At the same time, inclusive pedagogical strategies like flexible policies do not operate in a vacuum. How students respond to these approaches is shaped by the social identities and positionality of the instructor. As discussed on our Tone page, instructors from marginalized communities may face greater scrutiny or resistance when implementing inclusive practices, particularly if those practices challenge traditional norms of authority. The flexibility that benefits students can carry professional risk for instructors who are not equally protected by institutional power. These complexities underscore the importance of attending not only to pedagogy, but to the structural dynamics that shape how it’s received.
The strategies proposed below draw on common course accommodations and offer flexible options that instructors can adapt to fit their own teaching contexts.
Begin with an Inclusive Learning Statement
Beginning the syllabus with an inclusive learning statement emphasizes cooperation and flexibility for disabled and nondisabled students. Tara Wood and Shannon Madden’s excellent resource “Suggested Practices for Syllabus Accessibility Statements” gives multiple examples of inclusive language. Overall, they recommend that instructors:
- incorporate flexibility for different modes of learning
- include a collaborative element
- advocate for Universal Design for Learning (Wood & Madden).
Here is one example that borrows liberally from their suggestions, particularly language from Stephanie Kerschbaum.
| Sample Inclusive Learning Statement |
| Your success in this class is important to me. We will all need accommodations because we all learn differently. If there are aspects of this course that prevent you from learning or exclude you, please let me know as soon as possible. Together, we’ll develop strategies to meet both your needs and the requirements of the course. I encourage you to visit the Office of Disability Services to determine how you could improve your learning as well. If you need official accommodations, you have the right to have these met. There are also a range of resources on campus, including the Writing Center, Tutoring Center, and Academic Advising Center. |
On the tone page, we highlight other shifts in language that can showcase a collaborative and inclusive disability statement. For example, the 2014 guide “Reframing Disability” from The University of Arkansas highlights language shifts to move from paternalistic language to cooperative language.

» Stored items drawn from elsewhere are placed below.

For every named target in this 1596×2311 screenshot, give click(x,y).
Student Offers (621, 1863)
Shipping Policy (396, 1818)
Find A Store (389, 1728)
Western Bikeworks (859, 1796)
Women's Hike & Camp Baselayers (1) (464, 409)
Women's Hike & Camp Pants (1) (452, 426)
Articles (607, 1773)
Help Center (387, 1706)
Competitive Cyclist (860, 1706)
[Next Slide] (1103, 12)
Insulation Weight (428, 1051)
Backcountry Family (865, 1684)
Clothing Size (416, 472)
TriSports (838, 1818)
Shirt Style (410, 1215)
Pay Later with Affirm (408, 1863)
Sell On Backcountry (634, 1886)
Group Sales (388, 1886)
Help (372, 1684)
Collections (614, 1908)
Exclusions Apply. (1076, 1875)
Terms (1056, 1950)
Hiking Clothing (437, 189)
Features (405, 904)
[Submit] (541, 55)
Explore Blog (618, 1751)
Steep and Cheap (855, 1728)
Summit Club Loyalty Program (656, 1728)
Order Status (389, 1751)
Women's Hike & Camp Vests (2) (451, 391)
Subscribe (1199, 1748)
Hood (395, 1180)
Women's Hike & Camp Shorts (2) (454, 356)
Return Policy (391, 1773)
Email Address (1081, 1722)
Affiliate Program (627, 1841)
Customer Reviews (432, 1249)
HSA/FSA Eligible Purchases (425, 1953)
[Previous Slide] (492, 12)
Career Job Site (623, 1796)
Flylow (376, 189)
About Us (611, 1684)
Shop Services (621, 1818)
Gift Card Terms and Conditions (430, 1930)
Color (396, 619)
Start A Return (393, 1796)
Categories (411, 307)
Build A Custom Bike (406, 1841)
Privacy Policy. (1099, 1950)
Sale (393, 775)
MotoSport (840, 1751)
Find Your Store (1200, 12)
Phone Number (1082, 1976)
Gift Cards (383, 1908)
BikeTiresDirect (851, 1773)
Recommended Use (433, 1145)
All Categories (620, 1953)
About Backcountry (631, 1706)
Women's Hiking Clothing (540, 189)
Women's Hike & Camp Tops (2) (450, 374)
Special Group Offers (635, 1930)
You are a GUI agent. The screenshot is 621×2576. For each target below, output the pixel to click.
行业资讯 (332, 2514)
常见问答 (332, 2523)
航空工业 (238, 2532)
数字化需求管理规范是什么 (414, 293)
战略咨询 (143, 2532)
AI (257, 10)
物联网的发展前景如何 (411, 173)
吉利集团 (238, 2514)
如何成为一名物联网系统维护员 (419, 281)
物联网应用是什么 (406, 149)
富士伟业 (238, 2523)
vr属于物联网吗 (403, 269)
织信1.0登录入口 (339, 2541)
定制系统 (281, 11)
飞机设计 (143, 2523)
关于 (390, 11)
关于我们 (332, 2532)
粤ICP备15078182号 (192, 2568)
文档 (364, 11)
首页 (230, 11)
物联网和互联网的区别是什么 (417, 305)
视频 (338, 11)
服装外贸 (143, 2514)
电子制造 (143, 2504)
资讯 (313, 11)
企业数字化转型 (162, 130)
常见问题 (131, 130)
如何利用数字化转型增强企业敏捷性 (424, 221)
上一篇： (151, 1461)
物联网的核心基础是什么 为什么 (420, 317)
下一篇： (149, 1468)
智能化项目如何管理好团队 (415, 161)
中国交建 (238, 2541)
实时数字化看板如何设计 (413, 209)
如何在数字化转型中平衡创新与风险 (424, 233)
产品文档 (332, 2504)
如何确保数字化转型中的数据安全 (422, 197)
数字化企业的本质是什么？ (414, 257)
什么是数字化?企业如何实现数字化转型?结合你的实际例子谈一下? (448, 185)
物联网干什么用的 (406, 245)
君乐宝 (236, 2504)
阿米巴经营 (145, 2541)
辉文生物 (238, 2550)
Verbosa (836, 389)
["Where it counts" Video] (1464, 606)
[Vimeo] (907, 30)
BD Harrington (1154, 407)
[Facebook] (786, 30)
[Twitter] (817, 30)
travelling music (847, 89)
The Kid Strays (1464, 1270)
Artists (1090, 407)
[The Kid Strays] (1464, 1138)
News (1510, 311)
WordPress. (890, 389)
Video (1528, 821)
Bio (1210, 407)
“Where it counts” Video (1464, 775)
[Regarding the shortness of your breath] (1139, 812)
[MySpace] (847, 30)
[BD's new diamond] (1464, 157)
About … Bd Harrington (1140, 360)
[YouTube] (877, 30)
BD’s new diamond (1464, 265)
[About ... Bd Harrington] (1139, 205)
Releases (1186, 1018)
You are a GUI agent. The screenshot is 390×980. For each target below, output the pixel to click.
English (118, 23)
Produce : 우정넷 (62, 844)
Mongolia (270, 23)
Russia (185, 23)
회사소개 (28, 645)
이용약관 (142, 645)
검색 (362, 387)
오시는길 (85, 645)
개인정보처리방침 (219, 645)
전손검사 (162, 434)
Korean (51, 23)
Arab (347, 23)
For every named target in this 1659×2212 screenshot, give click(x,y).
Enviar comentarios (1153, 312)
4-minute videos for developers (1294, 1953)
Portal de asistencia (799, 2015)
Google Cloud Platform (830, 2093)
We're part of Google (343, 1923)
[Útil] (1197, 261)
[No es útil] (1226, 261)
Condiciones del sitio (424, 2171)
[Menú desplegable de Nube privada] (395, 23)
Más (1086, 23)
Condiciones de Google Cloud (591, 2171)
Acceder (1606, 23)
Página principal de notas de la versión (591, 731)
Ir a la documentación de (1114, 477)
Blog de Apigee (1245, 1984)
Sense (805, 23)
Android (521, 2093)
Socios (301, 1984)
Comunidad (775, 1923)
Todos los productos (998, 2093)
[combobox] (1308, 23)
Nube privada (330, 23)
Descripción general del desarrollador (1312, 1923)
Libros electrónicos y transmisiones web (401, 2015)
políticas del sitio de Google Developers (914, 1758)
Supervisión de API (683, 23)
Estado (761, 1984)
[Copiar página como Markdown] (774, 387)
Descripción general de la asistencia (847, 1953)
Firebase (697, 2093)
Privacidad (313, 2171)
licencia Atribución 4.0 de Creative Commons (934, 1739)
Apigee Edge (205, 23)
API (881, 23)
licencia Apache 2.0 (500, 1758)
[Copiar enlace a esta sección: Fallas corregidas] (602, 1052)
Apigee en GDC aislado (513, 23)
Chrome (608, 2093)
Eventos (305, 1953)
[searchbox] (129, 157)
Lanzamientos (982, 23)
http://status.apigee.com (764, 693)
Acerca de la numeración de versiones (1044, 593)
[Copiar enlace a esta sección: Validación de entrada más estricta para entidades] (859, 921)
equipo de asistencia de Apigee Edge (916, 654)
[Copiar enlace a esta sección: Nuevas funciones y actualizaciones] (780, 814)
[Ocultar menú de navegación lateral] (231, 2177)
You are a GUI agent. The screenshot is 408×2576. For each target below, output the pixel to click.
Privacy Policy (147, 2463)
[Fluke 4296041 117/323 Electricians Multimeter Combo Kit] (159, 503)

| Paternalistic Language | Cooperative Language |
| assist
allowable receive support services The services you need. |
collaborate
usable, equitable, sustainable create an inclusive learning environment Creative solutions. Together. |
Expand Deadlines
Extended deadlines are a common disability accommodation because learners perform at different speeds and college students juggle multiple time commitments. Ken Bain, in his fifteen year study of nearly a hundred college teachers, found that the most effective college professors didn’t deduct points to ensure timeliness. These threats could be counterproductive to motivating students to learn.
Several studies across disciplines report positive outcomes when students have some control over deadlines.
- Time Banks: In computer science, John Aycock and Jim Uhl use “time banks.” In this model, students have a two-day grace period for one assignment or two one-day extensions for two different assignments. They report that students are “overwhelmingly in favor of the time bank” and that it created little work for them to track even in large enrollment classes.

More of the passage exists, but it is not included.